──────── Extracted material

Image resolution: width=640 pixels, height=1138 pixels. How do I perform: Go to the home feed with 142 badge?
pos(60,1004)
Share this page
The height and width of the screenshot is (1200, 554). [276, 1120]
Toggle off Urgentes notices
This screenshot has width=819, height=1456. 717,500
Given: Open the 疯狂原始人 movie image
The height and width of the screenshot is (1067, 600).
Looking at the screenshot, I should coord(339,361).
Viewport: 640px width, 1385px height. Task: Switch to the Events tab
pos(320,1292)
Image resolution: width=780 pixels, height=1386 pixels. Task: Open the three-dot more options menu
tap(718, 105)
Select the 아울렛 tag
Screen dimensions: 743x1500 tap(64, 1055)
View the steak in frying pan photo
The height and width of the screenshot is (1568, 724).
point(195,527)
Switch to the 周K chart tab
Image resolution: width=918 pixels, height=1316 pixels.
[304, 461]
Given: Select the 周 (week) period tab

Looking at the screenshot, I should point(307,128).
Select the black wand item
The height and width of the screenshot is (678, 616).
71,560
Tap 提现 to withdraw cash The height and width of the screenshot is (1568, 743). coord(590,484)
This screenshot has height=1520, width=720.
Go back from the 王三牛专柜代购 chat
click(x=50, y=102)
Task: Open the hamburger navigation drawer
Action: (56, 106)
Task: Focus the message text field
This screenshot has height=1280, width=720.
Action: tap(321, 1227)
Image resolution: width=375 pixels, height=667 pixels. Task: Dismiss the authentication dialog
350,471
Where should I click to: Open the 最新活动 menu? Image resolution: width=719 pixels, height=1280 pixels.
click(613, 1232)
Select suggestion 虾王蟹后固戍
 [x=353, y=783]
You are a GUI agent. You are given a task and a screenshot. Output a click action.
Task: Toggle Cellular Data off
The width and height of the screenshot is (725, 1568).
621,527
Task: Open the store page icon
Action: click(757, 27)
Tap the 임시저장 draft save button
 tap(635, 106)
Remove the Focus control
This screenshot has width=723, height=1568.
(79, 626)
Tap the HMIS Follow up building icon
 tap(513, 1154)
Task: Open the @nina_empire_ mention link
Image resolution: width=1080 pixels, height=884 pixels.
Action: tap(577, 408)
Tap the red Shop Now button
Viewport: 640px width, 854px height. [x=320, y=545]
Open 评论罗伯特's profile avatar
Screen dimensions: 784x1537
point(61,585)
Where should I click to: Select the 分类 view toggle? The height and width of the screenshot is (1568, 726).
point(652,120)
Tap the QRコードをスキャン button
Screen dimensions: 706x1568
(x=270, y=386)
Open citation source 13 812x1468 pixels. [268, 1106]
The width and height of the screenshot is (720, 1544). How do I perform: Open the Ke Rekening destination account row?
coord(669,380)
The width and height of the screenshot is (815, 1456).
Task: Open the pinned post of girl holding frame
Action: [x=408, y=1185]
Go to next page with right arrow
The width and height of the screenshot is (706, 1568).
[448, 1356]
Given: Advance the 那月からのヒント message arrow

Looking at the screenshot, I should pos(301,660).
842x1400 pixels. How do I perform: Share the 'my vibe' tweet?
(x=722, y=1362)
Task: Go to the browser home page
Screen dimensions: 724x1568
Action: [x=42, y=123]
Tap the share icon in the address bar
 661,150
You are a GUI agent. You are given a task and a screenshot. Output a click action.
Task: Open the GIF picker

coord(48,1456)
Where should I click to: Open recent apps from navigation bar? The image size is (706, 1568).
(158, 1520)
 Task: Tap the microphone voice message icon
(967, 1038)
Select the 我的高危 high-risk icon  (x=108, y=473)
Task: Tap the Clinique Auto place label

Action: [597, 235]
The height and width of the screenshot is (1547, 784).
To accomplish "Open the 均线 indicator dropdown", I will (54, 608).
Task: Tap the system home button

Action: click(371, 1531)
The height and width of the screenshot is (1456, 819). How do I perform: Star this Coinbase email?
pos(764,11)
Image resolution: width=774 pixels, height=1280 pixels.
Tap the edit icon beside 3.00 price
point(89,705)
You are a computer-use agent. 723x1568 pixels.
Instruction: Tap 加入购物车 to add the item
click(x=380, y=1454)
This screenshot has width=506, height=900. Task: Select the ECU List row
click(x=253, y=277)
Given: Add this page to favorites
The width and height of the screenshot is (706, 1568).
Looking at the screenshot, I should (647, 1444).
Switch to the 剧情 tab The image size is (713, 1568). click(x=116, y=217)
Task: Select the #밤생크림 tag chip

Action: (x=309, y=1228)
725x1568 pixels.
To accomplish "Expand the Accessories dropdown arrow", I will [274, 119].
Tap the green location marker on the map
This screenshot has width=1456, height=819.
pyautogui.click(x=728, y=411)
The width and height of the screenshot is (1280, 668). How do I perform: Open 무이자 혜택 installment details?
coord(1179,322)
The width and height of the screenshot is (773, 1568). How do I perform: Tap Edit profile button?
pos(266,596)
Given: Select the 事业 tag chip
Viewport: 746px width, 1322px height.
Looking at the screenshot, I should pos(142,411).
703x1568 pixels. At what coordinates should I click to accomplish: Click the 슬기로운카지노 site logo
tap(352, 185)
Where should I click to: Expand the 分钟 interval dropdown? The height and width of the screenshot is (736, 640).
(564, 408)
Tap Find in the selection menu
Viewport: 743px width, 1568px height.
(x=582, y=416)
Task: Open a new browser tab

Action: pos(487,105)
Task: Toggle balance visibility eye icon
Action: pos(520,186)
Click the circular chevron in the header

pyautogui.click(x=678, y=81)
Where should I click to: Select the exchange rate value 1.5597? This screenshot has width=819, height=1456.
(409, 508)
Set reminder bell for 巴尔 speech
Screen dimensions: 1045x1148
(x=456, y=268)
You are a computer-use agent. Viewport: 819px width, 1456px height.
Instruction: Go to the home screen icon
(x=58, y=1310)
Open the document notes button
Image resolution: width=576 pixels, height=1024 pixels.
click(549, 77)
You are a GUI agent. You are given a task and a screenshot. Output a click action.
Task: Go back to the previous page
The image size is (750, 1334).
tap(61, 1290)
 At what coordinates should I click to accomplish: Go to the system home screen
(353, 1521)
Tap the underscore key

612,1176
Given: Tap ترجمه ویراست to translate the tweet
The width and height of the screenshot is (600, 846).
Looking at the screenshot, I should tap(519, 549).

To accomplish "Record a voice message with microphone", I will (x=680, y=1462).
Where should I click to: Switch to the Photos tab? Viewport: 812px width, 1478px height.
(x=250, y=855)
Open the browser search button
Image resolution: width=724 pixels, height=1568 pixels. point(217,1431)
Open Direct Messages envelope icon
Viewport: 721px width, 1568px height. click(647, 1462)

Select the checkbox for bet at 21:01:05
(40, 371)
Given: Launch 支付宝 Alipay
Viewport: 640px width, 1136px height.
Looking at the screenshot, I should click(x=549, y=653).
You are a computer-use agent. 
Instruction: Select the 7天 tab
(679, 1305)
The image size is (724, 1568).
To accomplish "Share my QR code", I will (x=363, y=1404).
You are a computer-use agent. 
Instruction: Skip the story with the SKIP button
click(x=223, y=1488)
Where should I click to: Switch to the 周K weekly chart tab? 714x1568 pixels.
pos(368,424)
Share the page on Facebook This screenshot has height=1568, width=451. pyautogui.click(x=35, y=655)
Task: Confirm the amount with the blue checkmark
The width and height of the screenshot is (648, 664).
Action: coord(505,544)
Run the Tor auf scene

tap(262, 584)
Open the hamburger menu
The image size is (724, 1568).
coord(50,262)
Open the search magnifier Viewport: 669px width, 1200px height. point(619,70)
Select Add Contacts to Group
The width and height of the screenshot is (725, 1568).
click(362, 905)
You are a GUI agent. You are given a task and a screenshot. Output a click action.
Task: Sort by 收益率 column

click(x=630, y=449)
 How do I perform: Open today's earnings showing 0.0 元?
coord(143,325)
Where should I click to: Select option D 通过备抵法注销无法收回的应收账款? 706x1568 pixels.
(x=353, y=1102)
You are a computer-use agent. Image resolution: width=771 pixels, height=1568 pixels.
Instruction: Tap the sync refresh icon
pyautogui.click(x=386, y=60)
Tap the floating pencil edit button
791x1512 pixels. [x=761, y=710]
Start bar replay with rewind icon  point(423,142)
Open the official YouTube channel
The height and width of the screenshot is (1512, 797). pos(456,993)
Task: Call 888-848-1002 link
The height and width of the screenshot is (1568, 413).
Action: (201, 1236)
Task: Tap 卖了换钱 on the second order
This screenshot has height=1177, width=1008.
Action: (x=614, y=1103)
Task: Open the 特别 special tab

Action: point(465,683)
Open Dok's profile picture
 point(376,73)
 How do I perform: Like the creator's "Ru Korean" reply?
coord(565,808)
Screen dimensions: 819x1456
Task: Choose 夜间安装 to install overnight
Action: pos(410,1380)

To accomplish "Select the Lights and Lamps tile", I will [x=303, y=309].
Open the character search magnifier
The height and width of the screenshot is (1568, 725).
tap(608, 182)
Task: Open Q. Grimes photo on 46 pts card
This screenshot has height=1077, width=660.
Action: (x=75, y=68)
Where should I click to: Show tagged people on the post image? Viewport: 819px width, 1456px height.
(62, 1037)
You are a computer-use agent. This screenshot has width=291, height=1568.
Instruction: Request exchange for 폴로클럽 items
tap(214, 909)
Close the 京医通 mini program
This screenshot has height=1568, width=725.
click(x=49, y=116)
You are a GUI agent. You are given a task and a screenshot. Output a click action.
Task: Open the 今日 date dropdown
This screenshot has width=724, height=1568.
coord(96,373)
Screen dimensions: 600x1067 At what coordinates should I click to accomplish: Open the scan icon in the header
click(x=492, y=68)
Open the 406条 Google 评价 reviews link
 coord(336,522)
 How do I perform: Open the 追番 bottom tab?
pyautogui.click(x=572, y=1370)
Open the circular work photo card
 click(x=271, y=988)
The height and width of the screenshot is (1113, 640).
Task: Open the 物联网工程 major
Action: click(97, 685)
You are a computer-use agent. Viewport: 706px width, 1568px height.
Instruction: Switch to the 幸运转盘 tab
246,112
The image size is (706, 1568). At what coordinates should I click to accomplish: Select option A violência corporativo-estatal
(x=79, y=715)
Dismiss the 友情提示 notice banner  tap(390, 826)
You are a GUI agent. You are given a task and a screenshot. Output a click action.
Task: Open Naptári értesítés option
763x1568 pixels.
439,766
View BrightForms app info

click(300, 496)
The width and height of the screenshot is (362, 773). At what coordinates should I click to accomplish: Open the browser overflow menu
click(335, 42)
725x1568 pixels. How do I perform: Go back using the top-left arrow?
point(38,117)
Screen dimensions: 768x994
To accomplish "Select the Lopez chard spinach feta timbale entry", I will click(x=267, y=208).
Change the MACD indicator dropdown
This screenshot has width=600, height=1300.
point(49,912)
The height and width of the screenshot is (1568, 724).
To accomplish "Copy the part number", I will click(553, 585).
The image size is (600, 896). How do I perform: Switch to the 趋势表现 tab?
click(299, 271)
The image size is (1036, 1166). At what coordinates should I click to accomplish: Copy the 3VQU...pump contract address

────────────────

**Set problem**
Copy every line of the data above that contains the string "coordinates".

**Result of this exercise**
703x1568 pixels. At what coordinates should I click to accomplish: Click the 슬기로운카지노 site logo
 At what coordinates should I click to accomplish: Go to the system home screen
Screen dimensions: 600x1067 At what coordinates should I click to accomplish: Open the scan icon in the header
The image size is (706, 1568). At what coordinates should I click to accomplish: Select option A violência corporativo-estatal
The width and height of the screenshot is (362, 773). At what coordinates should I click to accomplish: Open the browser overflow menu
The image size is (1036, 1166). At what coordinates should I click to accomplish: Copy the 3VQU...pump contract address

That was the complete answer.